== Instruction ==
Reproduce the following rows word for word.

# START OF Data lines

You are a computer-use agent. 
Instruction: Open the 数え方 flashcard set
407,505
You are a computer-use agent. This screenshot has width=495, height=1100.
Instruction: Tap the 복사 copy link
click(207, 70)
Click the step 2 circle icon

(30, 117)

# END OF Data lines

== Expected answer ==
You are a computer-use agent. 
Instruction: Open the 数え方 flashcard set
407,505
You are a computer-use agent. This screenshot has width=495, height=1100.
Instruction: Tap the 복사 copy link
click(207, 70)
Click the step 2 circle icon

(30, 117)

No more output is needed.